* [Excerto da página]:
========================================

E esta é apenas a ponta do iceberg – estes são os poucos seleccionados que conseguiram passar as finais regionais e provinciais para participarem na cobiçada final nacional.

The Fairy Queen, Umculo 2012/2013 (Foto: Yasser Booley) 
Os coros que competem na competição nacional devem cantar um conjunto variado de repertório, desde canções tradicionais africanas a novas composições sobre temas como o HIV-AIDS, passando por Schubert, Mendelssohn e uma vasta gama de repertório operático. Podemos viajar até à mais afastada township ou povoado informal do país e encontrar Paminas e Taminos de 15 anos, ouvir Verdi e Handel e Puccini de solistas demasiado novos para beber ou conduzir. Para uma Europeia, criada no meio de queixas intermináveis sobre o envelhecimento do público da ópera, isto não é nada mais nada menos do que uma revelação.

========================================

* [Dados apresentados]:
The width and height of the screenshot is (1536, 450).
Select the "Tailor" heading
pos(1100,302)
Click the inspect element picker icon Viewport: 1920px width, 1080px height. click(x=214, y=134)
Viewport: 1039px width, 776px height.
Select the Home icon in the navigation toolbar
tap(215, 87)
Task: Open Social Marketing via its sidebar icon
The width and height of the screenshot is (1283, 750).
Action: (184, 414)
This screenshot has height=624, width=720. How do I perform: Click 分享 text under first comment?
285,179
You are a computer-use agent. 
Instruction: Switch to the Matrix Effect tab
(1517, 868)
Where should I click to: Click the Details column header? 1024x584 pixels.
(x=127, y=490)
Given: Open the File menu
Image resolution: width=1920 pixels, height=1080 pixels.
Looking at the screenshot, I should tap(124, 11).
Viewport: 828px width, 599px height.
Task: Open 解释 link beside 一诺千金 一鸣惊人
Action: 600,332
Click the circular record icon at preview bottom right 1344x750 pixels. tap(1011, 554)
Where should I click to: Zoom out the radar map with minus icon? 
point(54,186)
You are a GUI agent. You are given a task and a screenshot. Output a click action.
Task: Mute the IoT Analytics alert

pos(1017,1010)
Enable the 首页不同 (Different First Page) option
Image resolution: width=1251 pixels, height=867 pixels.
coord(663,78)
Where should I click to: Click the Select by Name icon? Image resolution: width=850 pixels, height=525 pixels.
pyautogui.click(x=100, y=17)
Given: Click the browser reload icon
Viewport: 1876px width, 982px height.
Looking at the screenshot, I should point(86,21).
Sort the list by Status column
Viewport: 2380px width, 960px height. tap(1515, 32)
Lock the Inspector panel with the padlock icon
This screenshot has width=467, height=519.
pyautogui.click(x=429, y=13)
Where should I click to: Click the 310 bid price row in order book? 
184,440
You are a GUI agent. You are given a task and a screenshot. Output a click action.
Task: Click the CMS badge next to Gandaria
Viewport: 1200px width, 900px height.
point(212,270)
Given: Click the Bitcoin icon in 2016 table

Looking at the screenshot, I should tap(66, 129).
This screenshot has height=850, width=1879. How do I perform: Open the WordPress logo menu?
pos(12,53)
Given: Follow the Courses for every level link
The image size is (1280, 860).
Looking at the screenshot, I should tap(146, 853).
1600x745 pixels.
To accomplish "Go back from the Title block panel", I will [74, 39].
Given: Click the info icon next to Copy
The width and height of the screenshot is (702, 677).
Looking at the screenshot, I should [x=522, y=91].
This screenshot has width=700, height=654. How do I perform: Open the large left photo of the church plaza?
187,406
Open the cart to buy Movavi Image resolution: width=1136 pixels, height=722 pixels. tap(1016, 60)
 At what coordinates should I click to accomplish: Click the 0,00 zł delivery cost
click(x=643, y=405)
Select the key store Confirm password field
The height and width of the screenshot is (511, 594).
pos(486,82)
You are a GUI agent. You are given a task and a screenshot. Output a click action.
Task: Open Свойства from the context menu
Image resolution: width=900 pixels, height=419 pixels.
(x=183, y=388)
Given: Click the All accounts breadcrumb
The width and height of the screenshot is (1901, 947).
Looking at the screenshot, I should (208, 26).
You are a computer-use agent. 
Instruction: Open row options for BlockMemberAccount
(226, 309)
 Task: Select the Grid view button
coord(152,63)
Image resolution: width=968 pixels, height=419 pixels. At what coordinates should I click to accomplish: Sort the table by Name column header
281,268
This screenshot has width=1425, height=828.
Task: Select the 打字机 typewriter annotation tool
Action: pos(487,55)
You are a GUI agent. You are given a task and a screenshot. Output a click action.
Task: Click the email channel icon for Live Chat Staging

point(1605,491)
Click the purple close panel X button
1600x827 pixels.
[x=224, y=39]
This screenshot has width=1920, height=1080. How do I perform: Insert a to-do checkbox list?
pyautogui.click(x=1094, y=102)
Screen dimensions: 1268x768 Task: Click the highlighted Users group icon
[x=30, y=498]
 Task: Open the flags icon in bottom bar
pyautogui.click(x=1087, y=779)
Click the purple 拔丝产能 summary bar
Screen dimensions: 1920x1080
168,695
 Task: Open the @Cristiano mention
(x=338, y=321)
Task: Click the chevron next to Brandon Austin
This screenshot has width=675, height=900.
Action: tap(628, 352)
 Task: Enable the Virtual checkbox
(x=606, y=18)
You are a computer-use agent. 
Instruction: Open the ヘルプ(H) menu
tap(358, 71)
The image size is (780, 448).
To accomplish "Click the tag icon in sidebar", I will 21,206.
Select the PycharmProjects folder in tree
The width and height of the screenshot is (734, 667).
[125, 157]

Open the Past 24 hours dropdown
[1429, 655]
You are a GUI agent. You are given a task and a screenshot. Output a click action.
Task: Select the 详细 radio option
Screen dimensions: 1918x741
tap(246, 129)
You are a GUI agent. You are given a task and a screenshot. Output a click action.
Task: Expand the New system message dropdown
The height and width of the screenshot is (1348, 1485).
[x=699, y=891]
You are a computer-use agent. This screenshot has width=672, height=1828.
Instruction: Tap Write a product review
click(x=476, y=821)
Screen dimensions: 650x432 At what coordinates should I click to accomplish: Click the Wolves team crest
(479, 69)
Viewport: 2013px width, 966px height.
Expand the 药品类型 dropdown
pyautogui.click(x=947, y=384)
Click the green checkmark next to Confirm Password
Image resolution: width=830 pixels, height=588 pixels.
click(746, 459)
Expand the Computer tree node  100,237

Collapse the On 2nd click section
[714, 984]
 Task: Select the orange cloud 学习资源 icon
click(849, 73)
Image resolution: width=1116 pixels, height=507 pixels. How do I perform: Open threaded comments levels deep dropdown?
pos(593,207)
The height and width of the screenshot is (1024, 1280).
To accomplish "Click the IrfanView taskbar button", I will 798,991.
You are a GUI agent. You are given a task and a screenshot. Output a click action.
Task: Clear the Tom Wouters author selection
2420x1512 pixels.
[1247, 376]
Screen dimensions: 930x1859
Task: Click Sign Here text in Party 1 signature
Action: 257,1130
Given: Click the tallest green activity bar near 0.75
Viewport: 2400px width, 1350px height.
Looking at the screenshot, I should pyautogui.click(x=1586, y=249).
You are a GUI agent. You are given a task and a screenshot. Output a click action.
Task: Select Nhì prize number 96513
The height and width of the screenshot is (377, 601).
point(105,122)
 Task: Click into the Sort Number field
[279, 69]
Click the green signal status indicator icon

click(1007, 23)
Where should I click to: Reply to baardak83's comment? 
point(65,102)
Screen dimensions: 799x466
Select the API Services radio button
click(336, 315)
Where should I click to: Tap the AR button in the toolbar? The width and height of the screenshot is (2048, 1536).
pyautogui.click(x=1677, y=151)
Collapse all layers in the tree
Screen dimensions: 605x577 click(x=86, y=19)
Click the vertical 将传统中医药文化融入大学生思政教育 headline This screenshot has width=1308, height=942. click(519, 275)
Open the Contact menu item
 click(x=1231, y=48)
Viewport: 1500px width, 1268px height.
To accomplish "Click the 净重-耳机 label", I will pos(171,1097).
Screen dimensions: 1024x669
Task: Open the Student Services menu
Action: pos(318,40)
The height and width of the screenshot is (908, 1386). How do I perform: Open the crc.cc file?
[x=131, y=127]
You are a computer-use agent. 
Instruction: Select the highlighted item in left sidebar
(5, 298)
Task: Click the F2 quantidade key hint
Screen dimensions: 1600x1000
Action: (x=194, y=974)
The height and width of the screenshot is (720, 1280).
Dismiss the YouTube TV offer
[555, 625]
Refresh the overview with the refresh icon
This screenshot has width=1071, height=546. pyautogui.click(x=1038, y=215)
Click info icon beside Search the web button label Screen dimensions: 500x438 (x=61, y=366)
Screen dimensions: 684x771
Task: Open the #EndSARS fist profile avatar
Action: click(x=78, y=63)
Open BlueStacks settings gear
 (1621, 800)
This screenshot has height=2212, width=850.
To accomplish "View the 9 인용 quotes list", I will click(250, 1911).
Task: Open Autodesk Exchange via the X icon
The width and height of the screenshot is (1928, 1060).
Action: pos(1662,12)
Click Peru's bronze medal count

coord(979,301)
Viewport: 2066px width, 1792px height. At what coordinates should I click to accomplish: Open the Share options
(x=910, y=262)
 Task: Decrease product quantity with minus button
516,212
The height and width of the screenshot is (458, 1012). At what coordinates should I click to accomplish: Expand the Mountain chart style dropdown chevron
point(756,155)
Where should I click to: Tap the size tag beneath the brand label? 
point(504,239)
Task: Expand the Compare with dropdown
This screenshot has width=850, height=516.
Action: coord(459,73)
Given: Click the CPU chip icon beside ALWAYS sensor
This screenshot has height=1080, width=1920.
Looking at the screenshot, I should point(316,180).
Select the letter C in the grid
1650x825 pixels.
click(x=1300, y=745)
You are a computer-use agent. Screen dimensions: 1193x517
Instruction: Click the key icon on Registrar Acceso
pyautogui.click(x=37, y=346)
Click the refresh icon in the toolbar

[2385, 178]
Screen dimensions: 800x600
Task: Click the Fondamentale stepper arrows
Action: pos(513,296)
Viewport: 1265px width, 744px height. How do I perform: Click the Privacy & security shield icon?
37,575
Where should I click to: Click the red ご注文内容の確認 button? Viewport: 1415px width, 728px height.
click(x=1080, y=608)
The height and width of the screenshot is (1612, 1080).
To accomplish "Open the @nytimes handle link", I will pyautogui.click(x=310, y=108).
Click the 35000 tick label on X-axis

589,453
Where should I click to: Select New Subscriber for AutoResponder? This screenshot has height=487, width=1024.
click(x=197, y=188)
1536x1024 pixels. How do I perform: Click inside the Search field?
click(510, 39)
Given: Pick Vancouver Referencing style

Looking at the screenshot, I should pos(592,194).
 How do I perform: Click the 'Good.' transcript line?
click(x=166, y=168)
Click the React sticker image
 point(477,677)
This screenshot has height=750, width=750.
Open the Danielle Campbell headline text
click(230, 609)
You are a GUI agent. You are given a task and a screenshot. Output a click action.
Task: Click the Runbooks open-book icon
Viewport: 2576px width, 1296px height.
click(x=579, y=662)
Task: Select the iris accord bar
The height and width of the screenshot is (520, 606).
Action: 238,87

========================================

* [O que fazer]:
Reescreva a parte do excerto sobre os coros que começa em "E esta é apenas" e segue até "(Foto: Yasser Booley)", substituindo "cobiçada" por "disputada".

* [Resposta ao exercício]:
E esta é apenas a ponta do iceberg – estes são os poucos seleccionados que conseguiram passar as finais regionais e provinciais para participarem na disputada final nacional.

The Fairy Queen, Umculo 2012/2013 (Foto: Yasser Booley)